Vrouw 1

‘Zeg, waarom heb je me dit nooit eerder verteld?’, roept lief opgetogen. ‘He, wat?’ Ik kijk op uit de badkamer terwijl mijn lief in de slaapkamer voor de spiegel staat. ‘Waarom wist ik niet dat maillots zo fijn zitten? Dat heb je me nooit verteld.’ Lief draagt een nieuwe maillot onder haar favoriete spijkerrokje. Wanneer heeft ze die eigenlijk gekocht?

‘Een maillot fijn?’ Ik denk aan de groene maillot die ik als kleuter droeg. De wol prikte en voor de zoveelste keer had ik een gat in de knie gevallen en ik voorzag hoe mijn moeder boos zou zijn. Op de kleuterschool plakte ik van rood papier een knie op het gat. ‘Maar maillots zijn helemaal niet fijn. Ze zijn altijd te klein en dan trekt het kruis tussen je benen. Noodzakelijk kwaad totdat je aan de panty mag.’

Ineens valt het me in. Lief mist het collectief trauma dat geboren vrouwen hebben rond de maillot. Zij heeft ‘maillot dragen’ overgeslagen omdat ze als kleuter geen meisjeskleren gedragen heeft. Ze is als zij-instromer ingestapt in ‘panty dragen’ wat ik pas mocht nadat ik het had afgeleerd om gaten in mijn knie te vallen. Zoals zij meer vrouwendingen in een andere volgorde leert dan geboren vrouwen.

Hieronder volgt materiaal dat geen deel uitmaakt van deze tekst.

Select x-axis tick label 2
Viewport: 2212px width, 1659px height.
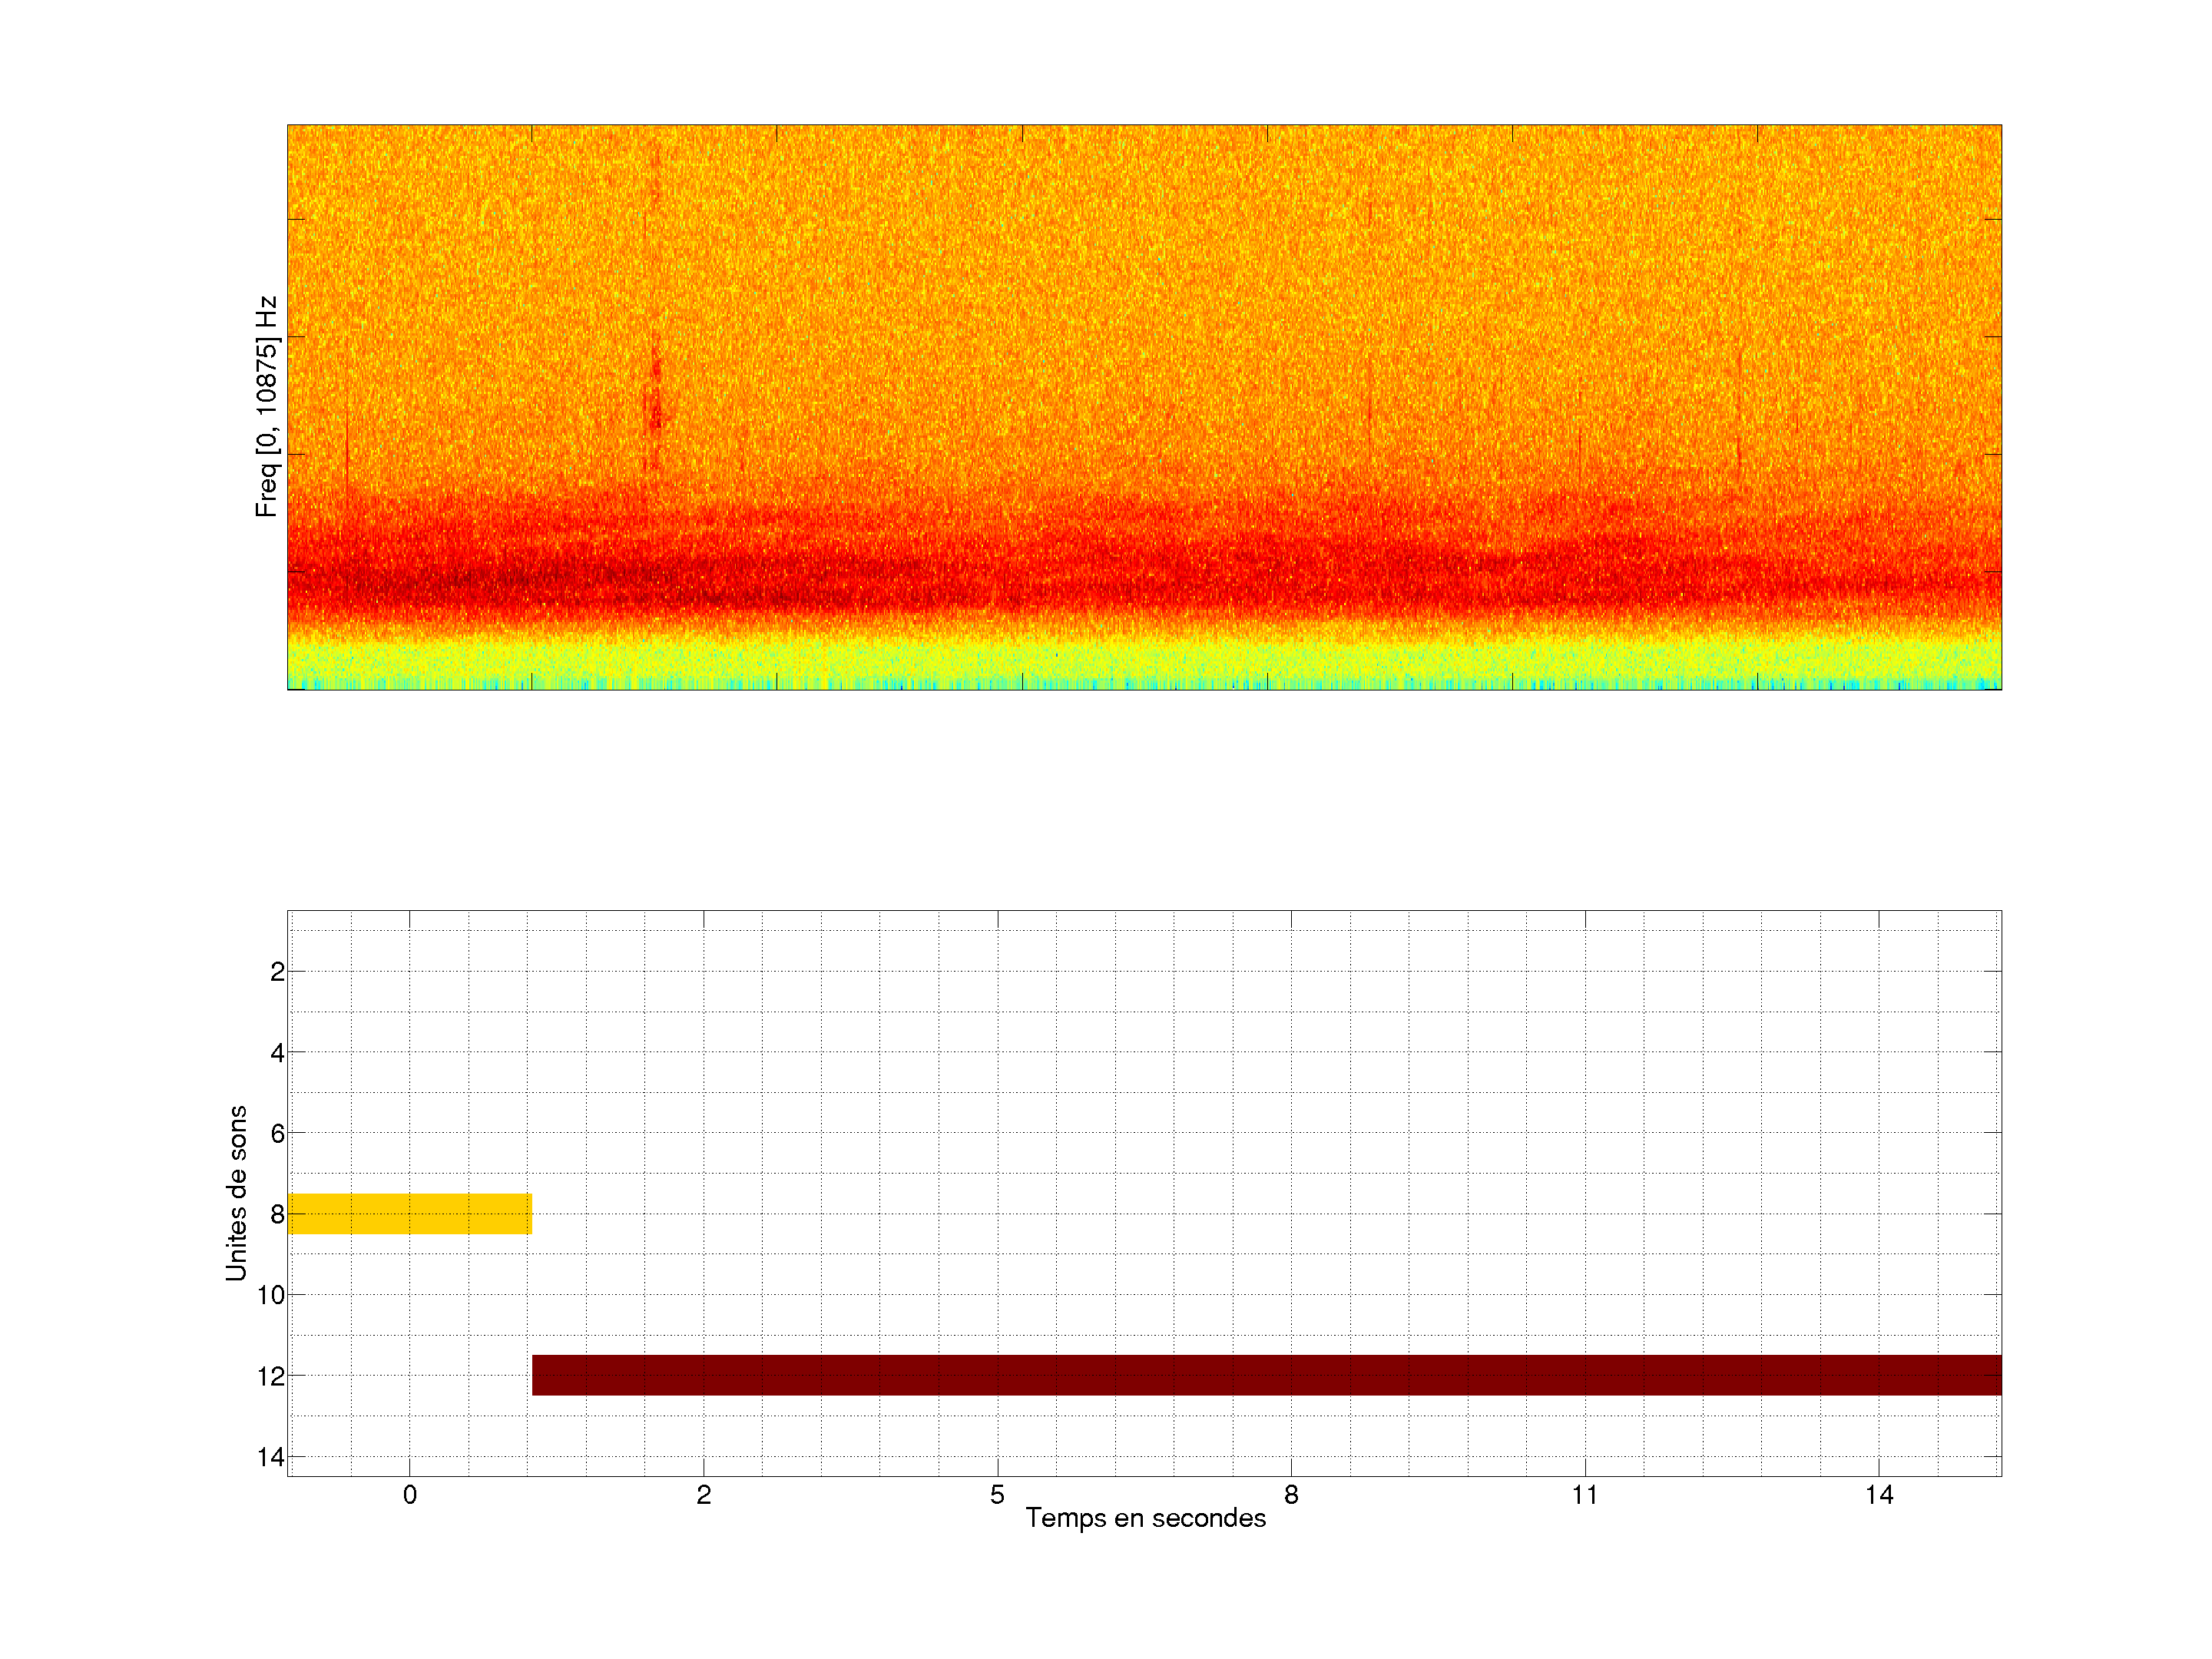(x=703, y=1495)
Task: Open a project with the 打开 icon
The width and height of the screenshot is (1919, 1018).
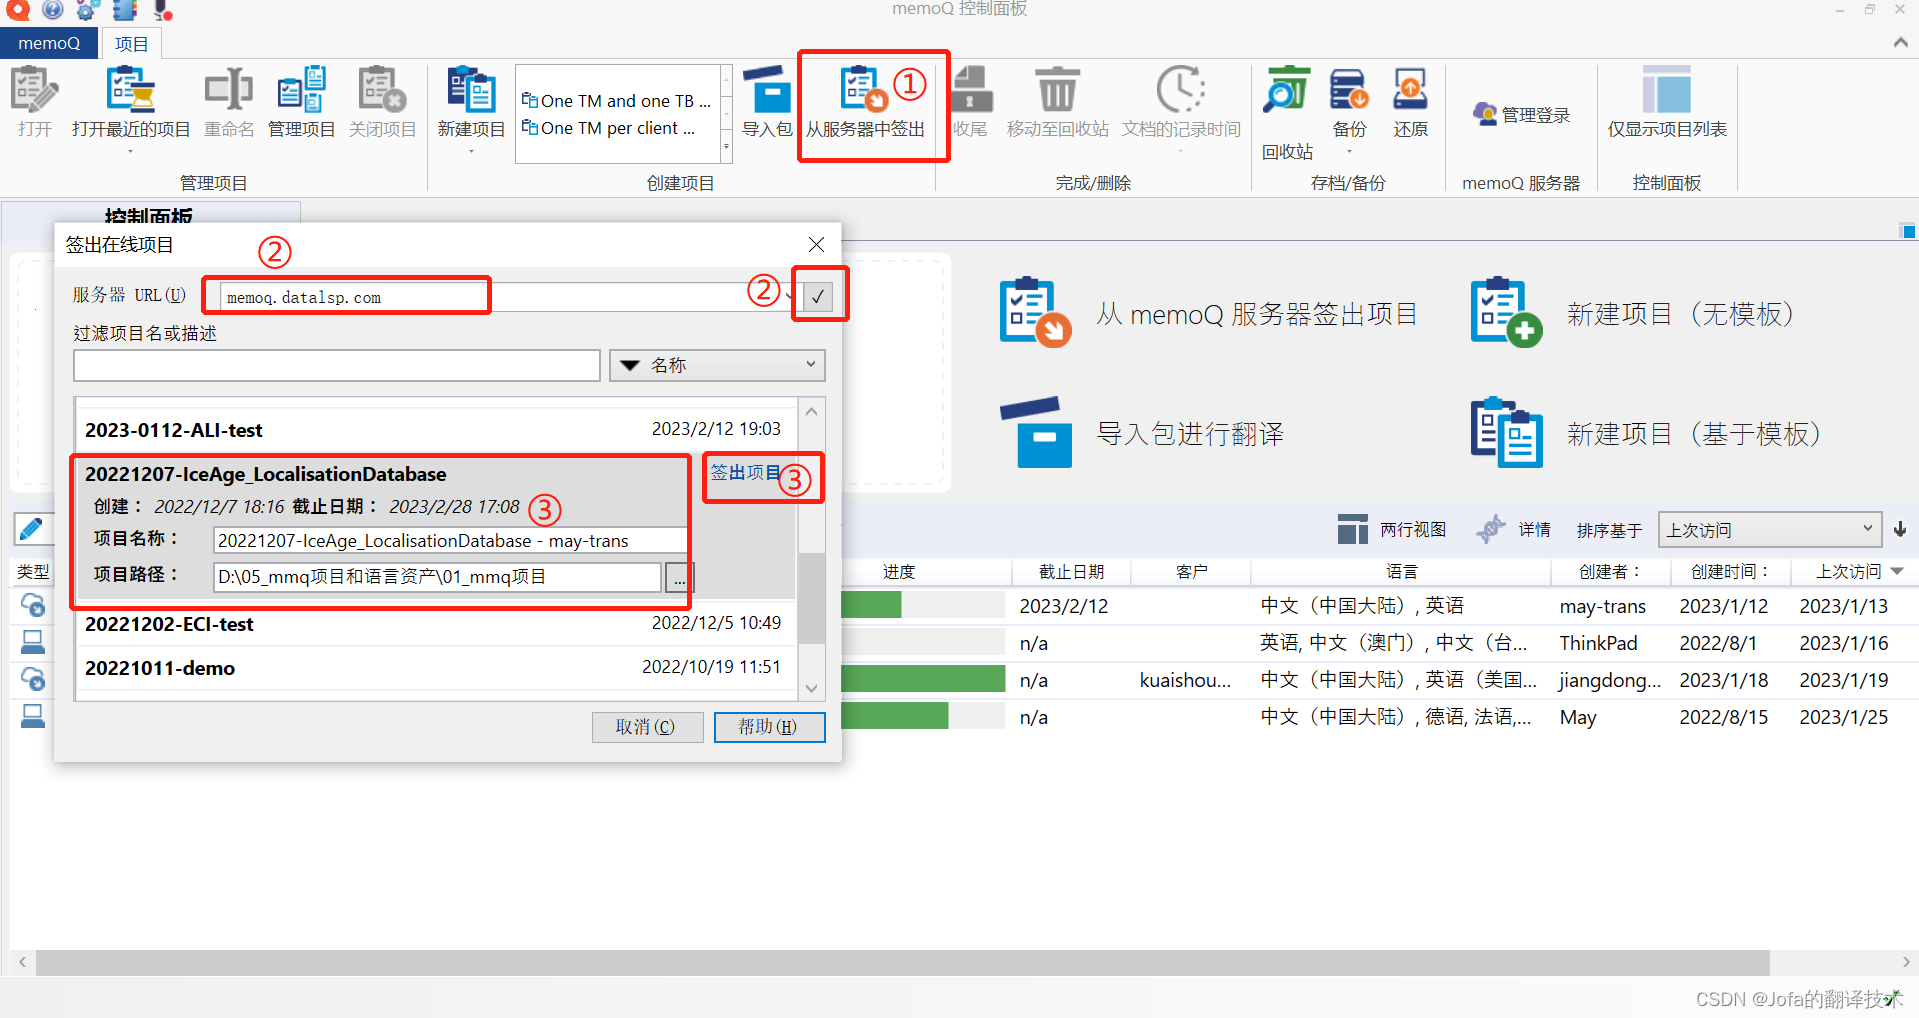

‘Jij hebt ‘Vrouw 1’ gemist’, leg ik haar uit. In ‘Vrouw 1’ leert een kleuter de basisbeginselen van vrouwenkleren dragen. Dat je een rok draagt en leert dat niemand onder je rok mag kijken (een uitdaging als je graag in bomen klimt). Dat je moeder je haar in paardestaarten of vlechtjes doet en dat je de elastiekjes (ik droeg bolletjes in mijn staartjes) niet verliest. Pas als je Vrouw 1 goed beheerst, mag je door naar Vrouw 2. Daar horen panty’s bij en misschien schoenen met een klein hakje. Zelf staarten en vlechtjes maken, maar nog niet hoe je zelf je haar kunt opsteken, dat begint pas in Vrouw 3. Net als make-up goed gebruiken. En wat het verschil is tussen make-up voor het uitgaan en make-up overdag dat leer je in Vrouw 4.

Een van mijn taken als partner is het om mijn geliefde die subtiele ervaring bij te brengen die je als cisvrouw na jarenlange training hebt geleerd. Een transvrouw heeft de pubervriendinnen gemist die haar ronduit zeggen dat ze met dat rokje en hoge hakken die prima konden tijdens het uitgaan, nu op het werk voor gek loopt. Nu balanceer ik tussen haar bijbrengen wat kan en wat niet kan, wat staat en wat niet staat, en haar de vrijheid gunnen om haar eigen stijl te ontdekken.

En ik ben de maillots weer gaan waarderen. Voetloze maillots dan bij voorkeur, want die gaan nooit trekken in het kruis.

Mijn vrouw

‘Waarom spreek jij steeds over ‘mijn partner’? Jullie zijn toch getrouwd?’ Ik knik. ‘Ik heb altijd gedacht dat lesbische vrouwen er trots op zijn dat ze ‘mijn vrouw’ kunnen zeggen.’
Tijdens de vakantie hebben we nieuwe mensen leren kennen. Zij weten niet van het verleden van mijn lief. Ik haal diep adem. Ja, als ik een trotse lesbische zou zijn, zou ik misschien over mijn vrouw spreken. Maar ik ben maar een gewone heterovrouw die zichzelf tot haar verrassing terugvindt in een lesbische relatie. Ik moet er nog aan wennen dat ik mijn man kwijt ben. Laat staan dat ik het normaal kan vinden dat ik nu over mijn vrouw mag spreken.

Na de zomer zit ik bij de kapper. Terwijl ze mijn haar onderhanden heeft, babbelt ze over onschuldige onderwerpen zoals kappers dat doen.
‘Dit is het moment’, denk ik, ‘ik ga proberen of het me lukt.’
De kapster heeft het over haar vakantie op Kreta. Als ze mij vraagt of ik ook met vakantie ben geweest, vertel ik haar: ‘Ik ben met mijn vrouw op vakantie geweest naar Frankrijk.’ Het klinkt in mijn oren net iets te nadrukkelijk, niet zo natuurlijk als ik zou willen. Ik wacht of er gedreun uit de grond opkomt, maar nee. Het plafond van de zaak komt evenmin in brokstukken naar beneden vallen. De kapster pakt met haar kam een nieuwe lok om te knippen. ‘Hebben jullie goed weer gehad?’, babbelt ze verder. Alleen in mij speelt zich de aardbeving af, om mij heen gaat alles door alsof er niets veranderd is.

Een jaar later loop ik bij een concert een oud-collega tegen het lijf. Het is lang geleden dat we elkaar gezien en gesproken hebben. Terwijl we een praatje maken, staat mijn lief naast me. ‘Heb je mijn vrouw al eerder ontmoet?’, vraag ik quasi nonchalant aan de oud-collega. Ik zie haar ogen knipperen, haar hersens kraken. Ooit deelden we als collega’s een kamer. Ze vraagt zich nu af of ze altijd onterecht heeft gedacht dat ik met een man samen was. ‘Nee’, zegt ze na een aarzeling en steekt haar hand uit. Ze vraagt niet verder. Ik voel een binnenpretje opkomen. Het heeft wel wat: andere mensen ontregelen.